Así fue. El anciano se presentó:

—Por cierto, soy Emilio Sebastián.

—Adrián —dijo el joven.

Cruzaron el puente, no muy largo, sobre un río tranquilo. Emilio contó que, hasta hace tres años, había sido profesor de economía en la universidad.

—La jubilación al principio fue aburrida. Pero luego nació mi bisnieto, y ahora la casa está llena de vida. Vivimos mi nieta Celia y yo… bueno, y el pequeño Bruno —dijo con orgullo.

La voz serena de Emilio lo calmaba.

—Adrián, algo te ha pasado —afirmó, sin preguntar—. ¿Seguro que no te molesto?

—No sé adónde ir. No quiero volver con mis padres, y a casa… no puedo. Allí… —no quiso recordar.

—No digas más. Ven a casa conmigo. Tenemos espacio.

Dudó, pero aceptó. Al entrar, todo era silencio. En la cocina, Emilio preparó té con cuidado, como si temiera romper el ambiente.

—Abuelo, ¿quién es? —preguntó una vocecilla. Un niño de tres años lo miraba con curiosidad.

—Este es Adrián, nuestro invitado.

—Yo soy Bruno —dijo el pequeño, con solemnidad infantil, tendiendo su mano.

Adrián sonrió.

—Hola, Bruno. ¿No estás dormido?

—No —negó con la cabeza, mientras aparecía Celia.

—Buenas noches. No sabía que tendríamos visita —dijo con dulzura.

—¡Yo sí lo sabía! —saltó Bruno.

—Mi nieta, Celia —presentó Emilio—. Y este es Adrián.

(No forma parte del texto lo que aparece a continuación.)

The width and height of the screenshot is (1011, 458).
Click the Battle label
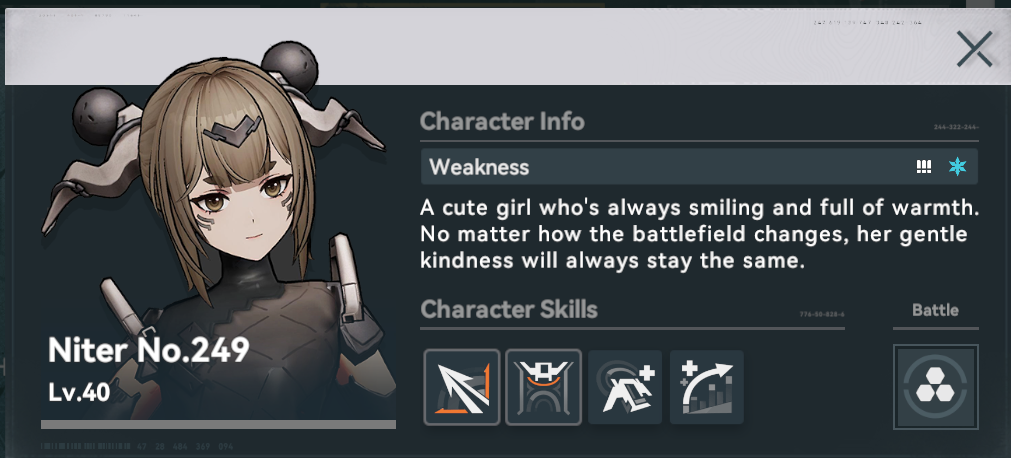coord(936,310)
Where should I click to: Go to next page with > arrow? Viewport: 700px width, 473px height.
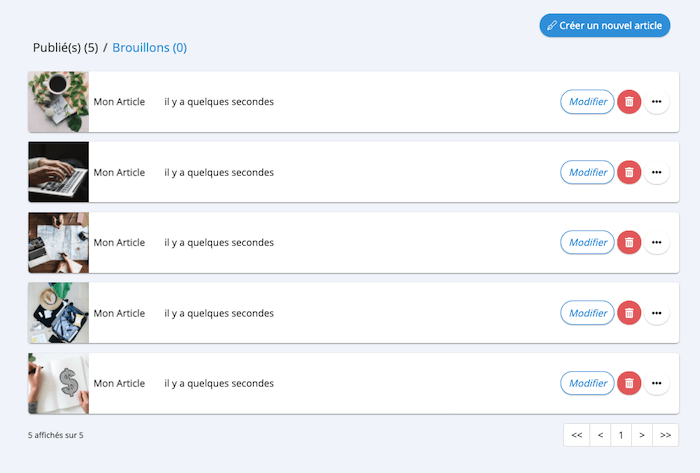[642, 435]
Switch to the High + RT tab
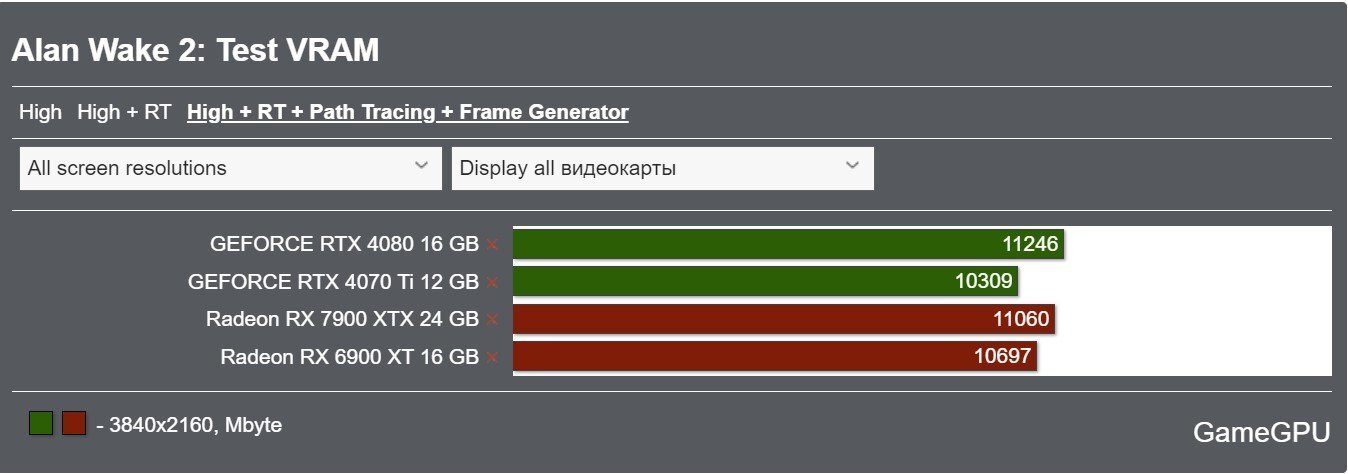 [x=124, y=112]
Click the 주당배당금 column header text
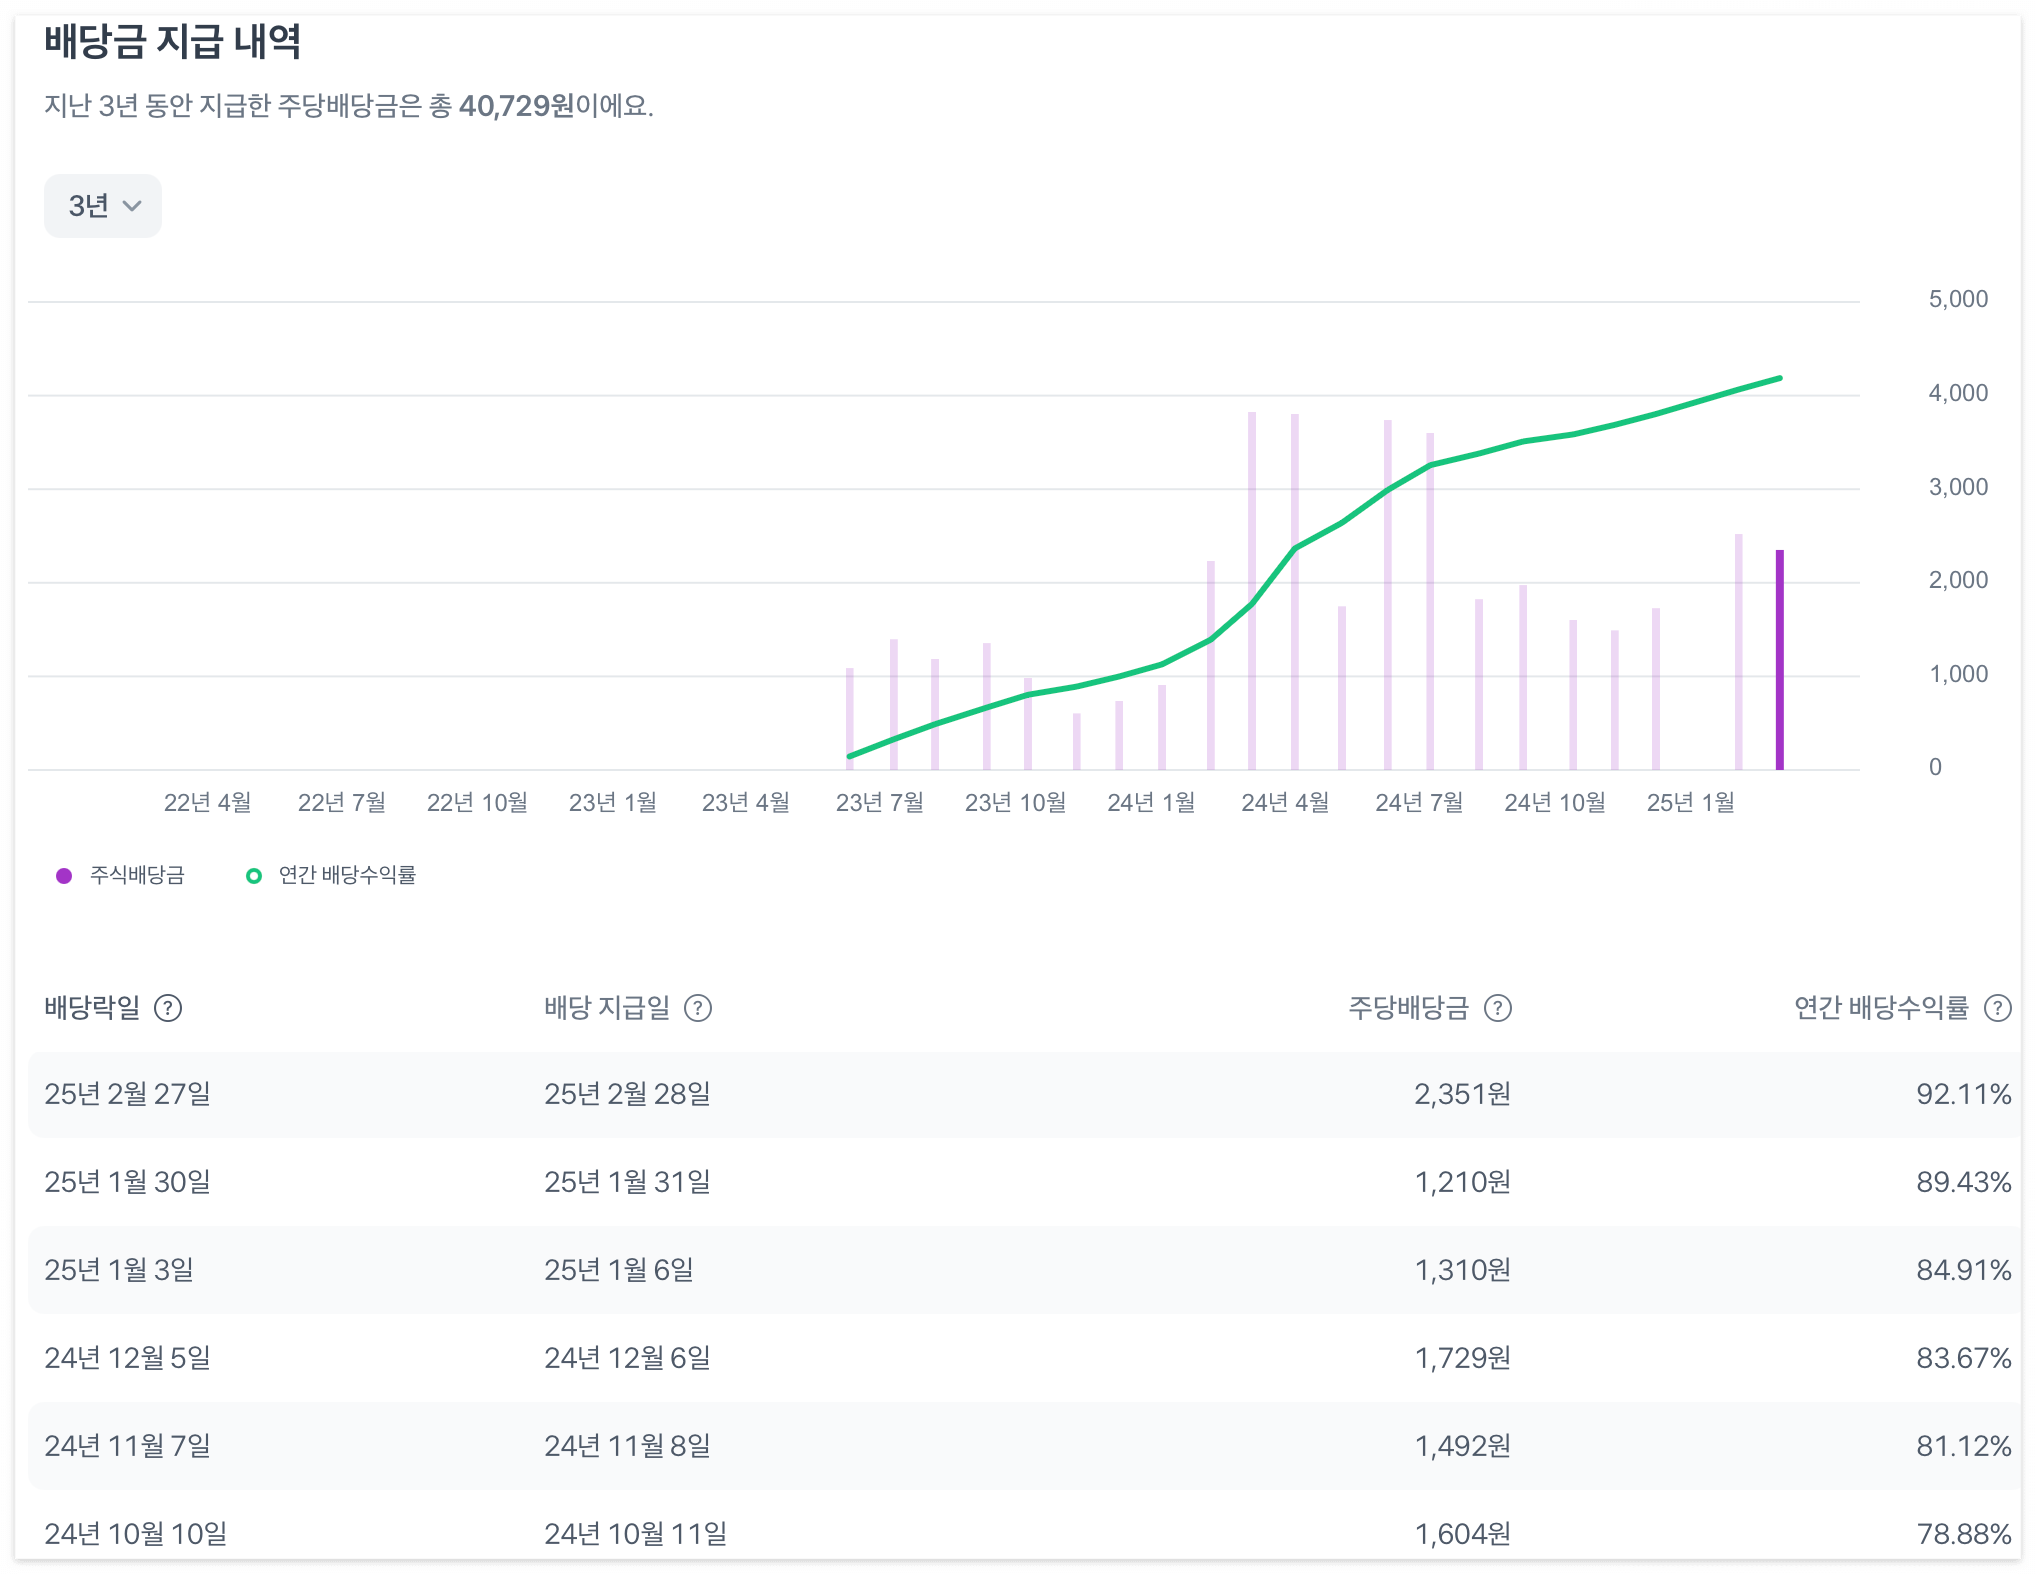This screenshot has height=1574, width=2036. pos(1408,1008)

Bebieron té y hablaron, aunque fue Emilio quien más habló. Bruno no quería irse a dormir, mostrando sus juguetes a Adrián.

—Hijo, es hora —dijo Celia, pero el niño puso mala cara.

—Bruno, otro día volveré. Ahora todos los niños duermen —prometió Adrián.

El pequeño lo miró serio, asintió y se fue de la mano de su madre.

—Le has caído bien. No se acerca a cualquiera —comentó Emilio.

A la mañana siguiente, Adrián fue a la oficina desde casa de Emilio. Por la tarde, recogió su coche y volvió a su piso. Las cosas de Nuria seguían allí. Esperaba que se fuera sin dramas, pero no.

—Adri, ¿dónde estuviste? ¡Estaba preocupada!

—¿De verdad? Pues recoge tus cosas y lárgate. Pensé que ya te habrías ido.

—¡Ni siquiera quieres saber qué pasó! Fue cosa de Javi…

—No quiero detalles. Vete.

Ya no tenía mejor amigo, ni novia. Pero en el trabajo, recordaba los ojos alegres de Bruno. Y quizá también los de Celia, su sonrisa cálida y sus mejillas sonrosadas.

—Me voy. Cuando vuelva, no quiero verte aquí —le arrebató las llaves y salió.

No escuchó sus gritos. Compró un coche de juguete y fue a visitarlos. Celia abrió la puerta, sonrojándose. Bruno corrió hacia él.

—¡Adrián! —gritó, abrazándolo.

Le entregó el regalo y se sentaron en el suelo a jugar. Celia los observaba, sonriente. Emilio acariciaba su barba, satisfecho.